L’efficienza procedurale nel conteggio è una acquisizione graduale che si sviluppa nel tempo e con l’allenamento (Fuchs et al. 2006). Inizialmente il calcolo è infatti associato al conteggio numero per numero, successivamente si stabilizzano in memoria le strategie di conteggio rapido basato sul recupero di fatti aritmetici (Geary, Brown, e Samaranayake, 1991; Lemaire e Siegler, 1995), per i quali si presume una minore richiesta attentiva. Nell’esecuzione di compiti matematici quali il conteggio, l’attenzione esecutiva è fondamentale in quanto aiuta il bambino a mantenere traccia del conteggio, ma altrettanto importanti risultano i processi di inibizione di informazioni non pertinenti. Bull et al. (1999) hanno individuato una relazione tra abilità matematiche e processi di inibizione delle risposte automatiche e flessibilità cognitiva anche in bambini a sviluppo tipico. Steele et al. (2012) hanno rilevato che le prestazioni attentive in compiti “go-no go” e di ricerca visiva di bambini in età prescolare correlano con le future abilità matematiche misurate in prima elementare.
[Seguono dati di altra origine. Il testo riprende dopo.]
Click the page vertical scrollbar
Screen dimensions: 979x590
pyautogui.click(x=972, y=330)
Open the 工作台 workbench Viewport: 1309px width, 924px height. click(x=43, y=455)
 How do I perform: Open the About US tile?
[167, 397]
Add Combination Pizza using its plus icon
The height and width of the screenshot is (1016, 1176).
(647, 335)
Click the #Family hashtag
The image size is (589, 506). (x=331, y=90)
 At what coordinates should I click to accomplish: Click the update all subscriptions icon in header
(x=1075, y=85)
Bambini che ottengono

basse prestazioni in ambito matematico presentano anche difficoltà nell’inibire la strategia appresa ed utilizzare nuove strategie (Bull e Scerif, 2001).

Anche studi condotti con riferimento alla teoria PASS hanno rilevato una relazione tra pianificazione e abilità matematiche e questo anche in bambini in età prescolare quando i processi di conteggio non sono ancora automatizzati (Kroesbergen et al., 2010). In uno studio condotto da Naglieri e Johnson (2000) la pianificazione è risultata il processo (tra quelli indicati nella teoria PASS) maggiormente correlato all’efficienza in ambito matematico. Studenti con Disturbo Specifico del Calcolo inoltre, evidenziano difficoltà sia nell’automatizzazione di fatti aritmetici che in processi di successione e pianificazione, attenzione.